# Short task:
Copy the listing below word for word, leaving out the pictures.

Item-finding listing:
========================

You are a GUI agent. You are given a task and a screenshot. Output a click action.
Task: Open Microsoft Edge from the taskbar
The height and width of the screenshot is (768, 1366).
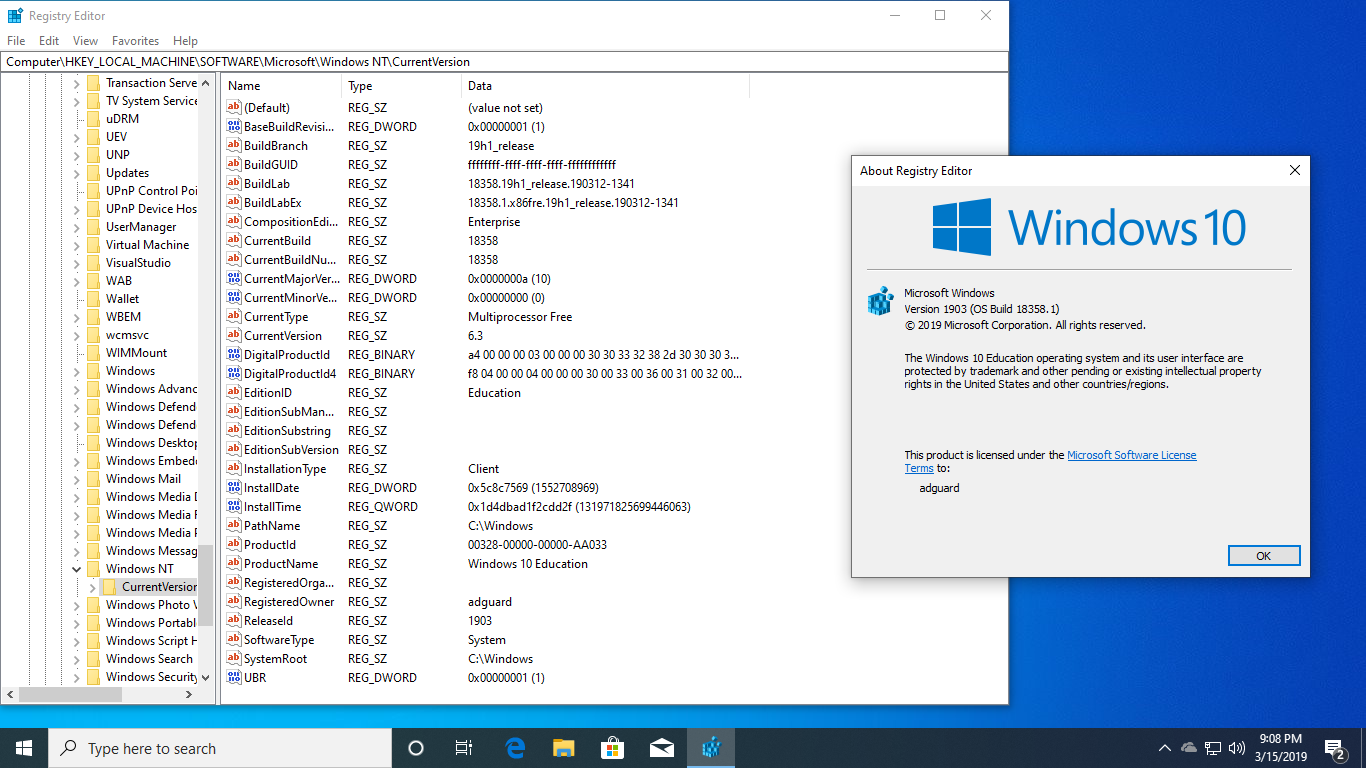pyautogui.click(x=515, y=748)
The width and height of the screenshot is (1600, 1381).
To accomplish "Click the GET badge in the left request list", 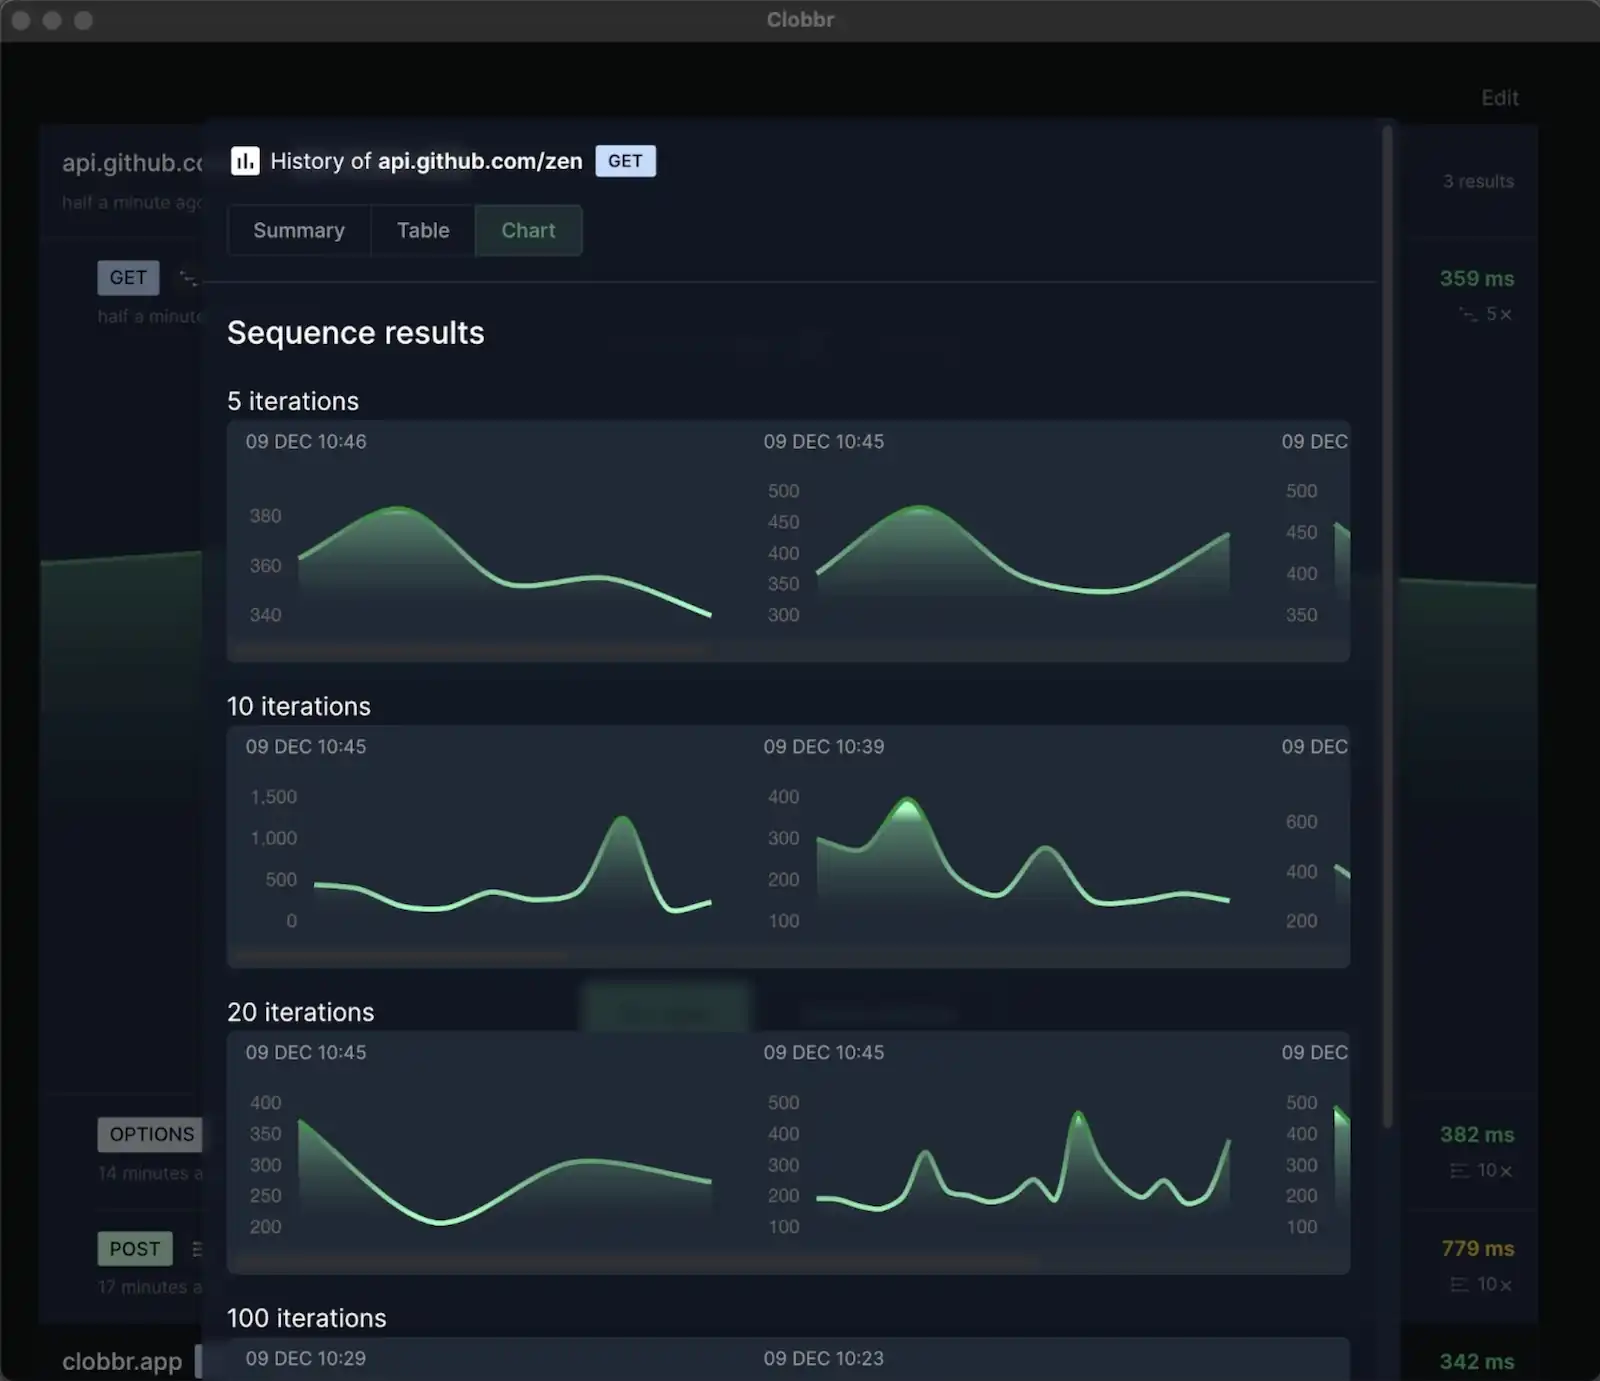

========================

# Solution to this problem:
You are a GUI agent. You are given a task and a screenshot. Output a click action.
Task: Open Microsoft Edge from the taskbar
The height and width of the screenshot is (768, 1366).
pyautogui.click(x=515, y=748)
The width and height of the screenshot is (1600, 1381).
To accomplish "Click the GET badge in the left request list", 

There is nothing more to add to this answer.